MIME messages are tokenized by each part. application/* and image/* parts are skipped. Even text is occasionally quoted-printable or base64 or such encoded, so the content-transfer-encoding is interpretted precisely. If this isn't done the dictionary will accumulate a large quantity of base64 character strings.

Regarding mail without a charset specified, first Japanese is assumed and if this results in an error, processing is done over again as non-Japanese.

Japanese tokenization done by character bigrams. (In short, "未承諾広告" (not yet consented advertisement) is handled as the words "未承," "承諾," "諾広," and "広告"). However, from outside of Kanji to Kanji transitions, periods, commas, etc. the word is considered broken.

As stated in Paul Graham's "Better Bayesian Filtering" points for improvement, the frequency of words appearing only in either the non-spam or spam corpus is taken into account. Origin and context is not yet considered.

Usage

Shiro's usage.

Initial Study (2003/3/12 - )

Using inbox, trash, spam folders for study.
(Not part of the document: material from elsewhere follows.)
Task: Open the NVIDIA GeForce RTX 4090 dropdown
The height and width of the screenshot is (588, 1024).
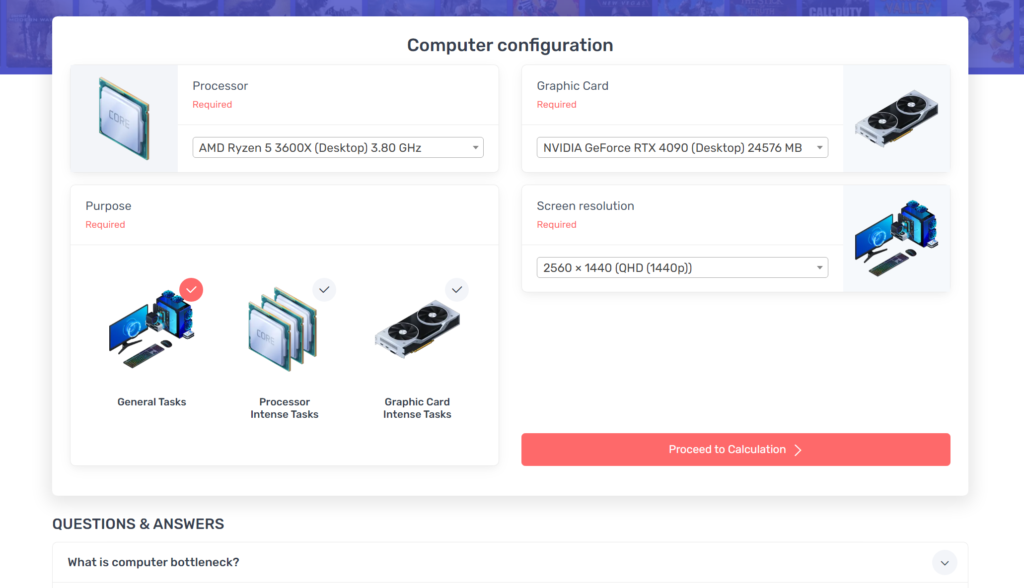Action: click(682, 148)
Message counts and registered word counts are as follows:

	nonspam	spam
Japanese	211178words/3609msgs	99058words/1581msgs
Other	33158words/1577msgs	46513words/1854msgs
Total	244336words/5186msgs	145571words/3435msgs

This study data was originally judged for spamminess from inbox and spam with the following results:

false positives: 0/3265
false negatives: 68/3443 (detection ratio 98.0%)
- within this, Japanese mail is 4/1854 (detection ratio 99.8%)

tokenization is even good at the beginning, isn't it? (?)

Well then, using this engine from scmail, automatic partitioning by scmail-refile is tested for a while. scmail-refile then first partitions the mail according to the message rules, then the remaining items are judged for spam probability. At this point newly arrived mail is judged just as one wishes.